Esas manos creadoras de volúmenes e imágenes en un “levántate y anda” del que pronto aprendió a leer la partitura y desde ella a entonar la melodía necesaria para conseguir que “su duende”, cual lo nombraba, acudiera, obediente, a su mandato, para hacer que sus dedos modelaran la materia hasta dotarla de alma acotando su espíritu en silbo feraz y vivo, y para dotar de acierto al clavo o la navaja en su taumatúrgico crear los vívidos escorzos de las figuras con que un día decidiera ornar sus realizaciones transmutando la muda cocida arcilla en fértil lengua viva. Un Pedro que también contaba a cuantos a él nos acercábamos para intentar adentrarnos, siquiera un poco, en su taumatúrgico hacer de genio y de demiurgo, cómo le palpitaba el corazón –su corazón inmenso, abierto a todo y a todos– cada vez que se disponía a retirar los cascos de la boca del horno para llevar a cabo la cata que le indicara si podía darse ya por buena la cochura, en un estremecerse de dentro a fuera en el momento mismo de iniciar la maniobra confirmadora del nuevo prodigio.

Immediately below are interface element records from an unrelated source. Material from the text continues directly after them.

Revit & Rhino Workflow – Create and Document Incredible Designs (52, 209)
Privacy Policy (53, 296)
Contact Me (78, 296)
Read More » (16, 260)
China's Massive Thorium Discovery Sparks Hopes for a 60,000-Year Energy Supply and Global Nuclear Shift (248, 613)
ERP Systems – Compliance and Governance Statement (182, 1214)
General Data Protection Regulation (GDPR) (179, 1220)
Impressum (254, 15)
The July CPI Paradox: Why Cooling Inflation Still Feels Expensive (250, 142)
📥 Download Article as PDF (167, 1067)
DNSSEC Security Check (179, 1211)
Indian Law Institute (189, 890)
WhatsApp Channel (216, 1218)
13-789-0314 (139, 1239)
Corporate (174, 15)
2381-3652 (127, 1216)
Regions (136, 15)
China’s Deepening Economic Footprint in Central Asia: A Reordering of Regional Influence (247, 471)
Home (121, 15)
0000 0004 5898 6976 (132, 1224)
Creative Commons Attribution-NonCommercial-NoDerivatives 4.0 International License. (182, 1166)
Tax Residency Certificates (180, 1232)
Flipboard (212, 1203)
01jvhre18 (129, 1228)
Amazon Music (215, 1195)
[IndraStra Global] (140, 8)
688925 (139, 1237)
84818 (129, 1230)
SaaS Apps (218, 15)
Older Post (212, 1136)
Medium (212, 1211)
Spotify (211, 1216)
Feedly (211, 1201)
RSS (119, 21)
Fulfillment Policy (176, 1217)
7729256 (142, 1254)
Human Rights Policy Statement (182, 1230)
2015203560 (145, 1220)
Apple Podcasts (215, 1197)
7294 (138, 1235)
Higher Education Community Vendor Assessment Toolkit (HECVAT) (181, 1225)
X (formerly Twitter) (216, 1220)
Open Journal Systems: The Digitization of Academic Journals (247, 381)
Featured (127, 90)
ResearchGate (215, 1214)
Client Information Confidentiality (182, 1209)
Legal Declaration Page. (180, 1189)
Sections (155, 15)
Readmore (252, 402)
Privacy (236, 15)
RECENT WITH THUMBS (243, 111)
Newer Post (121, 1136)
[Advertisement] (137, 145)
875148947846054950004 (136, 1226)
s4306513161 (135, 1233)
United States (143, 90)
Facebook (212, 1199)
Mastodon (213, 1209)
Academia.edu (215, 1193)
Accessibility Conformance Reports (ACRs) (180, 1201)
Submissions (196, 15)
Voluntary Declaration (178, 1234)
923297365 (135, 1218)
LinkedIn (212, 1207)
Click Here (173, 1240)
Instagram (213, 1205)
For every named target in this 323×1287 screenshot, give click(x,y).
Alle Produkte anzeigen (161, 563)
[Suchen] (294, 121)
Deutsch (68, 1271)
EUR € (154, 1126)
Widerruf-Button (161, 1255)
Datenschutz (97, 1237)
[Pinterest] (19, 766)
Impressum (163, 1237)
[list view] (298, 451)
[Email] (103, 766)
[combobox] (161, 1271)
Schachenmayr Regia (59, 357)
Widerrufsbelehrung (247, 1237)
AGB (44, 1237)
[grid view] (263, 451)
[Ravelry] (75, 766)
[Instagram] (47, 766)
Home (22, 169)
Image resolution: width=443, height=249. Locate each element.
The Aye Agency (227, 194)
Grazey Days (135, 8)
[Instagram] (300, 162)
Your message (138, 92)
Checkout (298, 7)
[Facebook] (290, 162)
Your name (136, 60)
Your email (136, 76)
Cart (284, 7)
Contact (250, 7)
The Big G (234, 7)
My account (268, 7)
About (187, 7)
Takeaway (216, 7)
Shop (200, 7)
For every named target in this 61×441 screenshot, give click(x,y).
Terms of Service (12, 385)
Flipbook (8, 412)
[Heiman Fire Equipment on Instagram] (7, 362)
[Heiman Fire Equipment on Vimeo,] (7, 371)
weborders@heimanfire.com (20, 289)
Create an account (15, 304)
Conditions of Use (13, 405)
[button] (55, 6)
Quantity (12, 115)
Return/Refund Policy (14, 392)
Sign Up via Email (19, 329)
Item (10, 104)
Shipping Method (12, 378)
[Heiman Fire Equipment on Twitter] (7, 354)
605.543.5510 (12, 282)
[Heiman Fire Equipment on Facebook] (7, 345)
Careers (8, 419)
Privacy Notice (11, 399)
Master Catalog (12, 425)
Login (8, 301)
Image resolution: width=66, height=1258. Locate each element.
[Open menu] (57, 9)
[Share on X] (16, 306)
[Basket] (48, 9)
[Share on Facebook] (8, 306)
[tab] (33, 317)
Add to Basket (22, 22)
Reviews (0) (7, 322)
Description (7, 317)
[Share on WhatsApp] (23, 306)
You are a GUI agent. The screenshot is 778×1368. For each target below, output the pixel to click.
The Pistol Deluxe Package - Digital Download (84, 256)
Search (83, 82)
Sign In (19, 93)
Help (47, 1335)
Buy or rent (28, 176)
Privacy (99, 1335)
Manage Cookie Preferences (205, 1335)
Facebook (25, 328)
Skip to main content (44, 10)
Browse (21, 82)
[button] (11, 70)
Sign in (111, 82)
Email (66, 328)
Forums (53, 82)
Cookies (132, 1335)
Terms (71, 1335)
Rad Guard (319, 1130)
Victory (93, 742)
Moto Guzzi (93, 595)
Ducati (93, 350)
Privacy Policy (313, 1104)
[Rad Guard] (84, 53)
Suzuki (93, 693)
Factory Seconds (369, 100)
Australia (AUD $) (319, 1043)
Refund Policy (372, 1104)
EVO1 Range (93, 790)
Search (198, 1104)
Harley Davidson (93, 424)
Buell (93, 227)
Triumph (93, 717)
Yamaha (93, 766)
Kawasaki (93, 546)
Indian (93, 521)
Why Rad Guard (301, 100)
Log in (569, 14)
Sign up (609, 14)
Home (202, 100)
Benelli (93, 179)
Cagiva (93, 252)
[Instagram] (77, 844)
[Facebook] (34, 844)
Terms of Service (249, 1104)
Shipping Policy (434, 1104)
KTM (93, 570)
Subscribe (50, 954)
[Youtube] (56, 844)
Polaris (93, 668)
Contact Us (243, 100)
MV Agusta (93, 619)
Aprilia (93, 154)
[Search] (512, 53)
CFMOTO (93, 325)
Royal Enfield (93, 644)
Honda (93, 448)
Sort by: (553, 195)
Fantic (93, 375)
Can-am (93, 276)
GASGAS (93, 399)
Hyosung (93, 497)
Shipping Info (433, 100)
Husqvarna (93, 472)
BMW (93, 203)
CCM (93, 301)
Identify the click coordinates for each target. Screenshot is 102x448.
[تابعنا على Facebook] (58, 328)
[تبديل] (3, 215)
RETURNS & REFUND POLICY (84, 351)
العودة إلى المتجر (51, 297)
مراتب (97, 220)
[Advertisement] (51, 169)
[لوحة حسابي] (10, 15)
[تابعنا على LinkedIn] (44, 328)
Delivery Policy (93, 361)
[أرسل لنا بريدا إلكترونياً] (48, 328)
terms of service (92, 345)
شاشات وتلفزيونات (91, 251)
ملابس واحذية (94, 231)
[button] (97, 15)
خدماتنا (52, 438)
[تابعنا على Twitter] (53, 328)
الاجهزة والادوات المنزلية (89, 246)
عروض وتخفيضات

Ese prodigio decantado en realizaciones nacidas de un barro más sutil que el propio barro, nacidas del barro inmarcesible de los sueños, por gracia de aquellas sus manos que, ahuecadas de aire y luz pero, sobre todo, de amor y de destino, conseguían extraerlas del feraz universo de su imaginación y volcarlas, para admiración y gozo de todos, ante la siempre alerta esperanza de belleza de nuestros ojos.